Shelby, relutantemente, passa a instrução a Miles, que, apesar de sua frustração e do desejo de vencer plenamente com base em seu mérito, aceita a decisão por lealdade à equipe. A cena da chegada é tensa e visualmente impressionante, com os três carros da Ford cruzando a linha de chegada quase simultaneamente, aparentemente garantindo uma vitória esmagadora para a Ford e humilhando a Ferrari, que termina em segundo lugar com seu carro pilotado por Lorenzo Bandini e Jean Guichet.
No entanto, o desfecho da corrida reserva uma reviravolta amarga para Miles. Após a chegada, os oficiais da corrida declaram Bruce McLaren e Chris Amon como os vencedores oficiais, em vez de Miles, devido a uma tecnicalidade nas regras: como o carro de McLaren largou alguns metros atrás do de Miles na linha de largada, ele tecnicamente percorreu uma distância maior durante a corrida, mesmo que ambos tenham cruzado a linha de chegada juntos.
Leia também…
Brad Pitt estrela filme bilionário sobre Fórmula 1 produzido por Lewis Hamilton; veja preview
Essa decisão é devastadora para Miles, que, apesar de ter dominado a corrida e estabelecido um desempenho praticamente impecável, é privado da glória que merecia. Shelby, furioso com a manipulação corporativa e o resultado injusto, consola Miles, enquanto a Ford celebra a vitória como um triunfo institucional, ignorando o sacrifício pessoal e a genialidade de Miles.
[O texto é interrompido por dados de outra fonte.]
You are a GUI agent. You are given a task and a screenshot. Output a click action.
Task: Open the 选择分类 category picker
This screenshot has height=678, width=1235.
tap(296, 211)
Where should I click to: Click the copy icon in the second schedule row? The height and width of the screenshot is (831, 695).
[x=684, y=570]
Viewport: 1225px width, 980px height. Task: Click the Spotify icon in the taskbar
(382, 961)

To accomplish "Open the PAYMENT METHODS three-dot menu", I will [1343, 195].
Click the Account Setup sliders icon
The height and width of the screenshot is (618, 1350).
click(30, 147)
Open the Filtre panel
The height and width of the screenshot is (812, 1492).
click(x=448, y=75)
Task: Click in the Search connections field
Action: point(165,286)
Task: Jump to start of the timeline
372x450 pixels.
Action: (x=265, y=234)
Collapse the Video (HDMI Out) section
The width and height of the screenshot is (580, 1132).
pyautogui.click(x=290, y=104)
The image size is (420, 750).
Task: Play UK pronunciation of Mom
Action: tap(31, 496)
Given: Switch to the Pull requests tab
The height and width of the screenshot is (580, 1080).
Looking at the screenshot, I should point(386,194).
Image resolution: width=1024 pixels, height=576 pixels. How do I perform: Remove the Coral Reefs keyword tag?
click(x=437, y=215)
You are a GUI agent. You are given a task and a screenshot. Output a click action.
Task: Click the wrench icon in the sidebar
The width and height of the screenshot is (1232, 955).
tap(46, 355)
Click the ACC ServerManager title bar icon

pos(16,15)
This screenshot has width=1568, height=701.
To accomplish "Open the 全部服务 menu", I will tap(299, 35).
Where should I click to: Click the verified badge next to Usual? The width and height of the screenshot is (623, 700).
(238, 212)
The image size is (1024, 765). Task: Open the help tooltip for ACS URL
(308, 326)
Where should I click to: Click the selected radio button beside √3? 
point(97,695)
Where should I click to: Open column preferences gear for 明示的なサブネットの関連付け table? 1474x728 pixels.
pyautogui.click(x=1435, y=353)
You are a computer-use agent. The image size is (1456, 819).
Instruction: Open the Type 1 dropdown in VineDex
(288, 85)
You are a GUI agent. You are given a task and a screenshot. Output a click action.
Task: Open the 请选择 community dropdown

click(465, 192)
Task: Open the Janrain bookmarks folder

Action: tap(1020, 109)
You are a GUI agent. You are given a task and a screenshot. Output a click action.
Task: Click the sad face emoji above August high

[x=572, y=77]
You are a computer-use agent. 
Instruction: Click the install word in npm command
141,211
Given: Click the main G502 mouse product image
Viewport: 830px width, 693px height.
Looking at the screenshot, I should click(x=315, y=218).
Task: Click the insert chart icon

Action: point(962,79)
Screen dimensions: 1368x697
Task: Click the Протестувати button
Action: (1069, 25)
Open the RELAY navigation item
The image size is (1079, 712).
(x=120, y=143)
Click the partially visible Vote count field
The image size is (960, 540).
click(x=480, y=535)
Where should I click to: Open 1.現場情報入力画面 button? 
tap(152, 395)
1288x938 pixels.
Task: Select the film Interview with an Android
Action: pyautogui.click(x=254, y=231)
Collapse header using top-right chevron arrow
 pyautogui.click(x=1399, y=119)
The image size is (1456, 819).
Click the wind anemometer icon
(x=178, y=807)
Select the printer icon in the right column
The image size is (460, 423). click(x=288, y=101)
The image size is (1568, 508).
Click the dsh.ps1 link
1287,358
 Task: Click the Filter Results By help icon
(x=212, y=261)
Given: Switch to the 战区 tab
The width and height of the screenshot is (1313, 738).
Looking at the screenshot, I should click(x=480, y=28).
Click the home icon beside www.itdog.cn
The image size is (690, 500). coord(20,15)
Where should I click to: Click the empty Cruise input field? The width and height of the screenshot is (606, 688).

O filme destaca o contraste entre o espírito puro do automobilismo, representado por Miles e Shelby, e as maquinações cínicas do mundo corporativo, personificado pelos executivos da Ford, deixando um gosto agridoce no espectador.

Após a corrida, o filme avança para um epílogo trágico. Alguns meses depois, enquanto testava um novo modelo do Ford GT40, o J-Car, Ken Miles sofre um acidente fatal devido a uma falha mecânica, morrendo instantaneamente. A notícia devasta Shelby, que é mostrado refletindo sobre a perda de seu amigo e parceiro, carregando a culpa de não ter lutado mais contra as decisões corporativas que privaram Miles de sua vitória em Le Mans.
O filme termina com Shelby visitando a viúva de Miles, Mollie (Caitriona Balfe), e seu filho, Peter (Noah Jupe), em uma cena emocionante onde Shelby entrega a Peter uma chave de fenda que simboliza o legado de Miles como piloto e mecânico. Enquanto isso, a Ford é mostrada continuando a capitalizar a vitória de Le Mans, mas o foco do filme permanece no custo humano e no heroísmo de Miles, encerrando com uma homenagem ao seu talento e à sua paixão pelo automobilismo, deixando o público com uma mistura de admiração por suas conquistas e tristeza por sua morte prematura.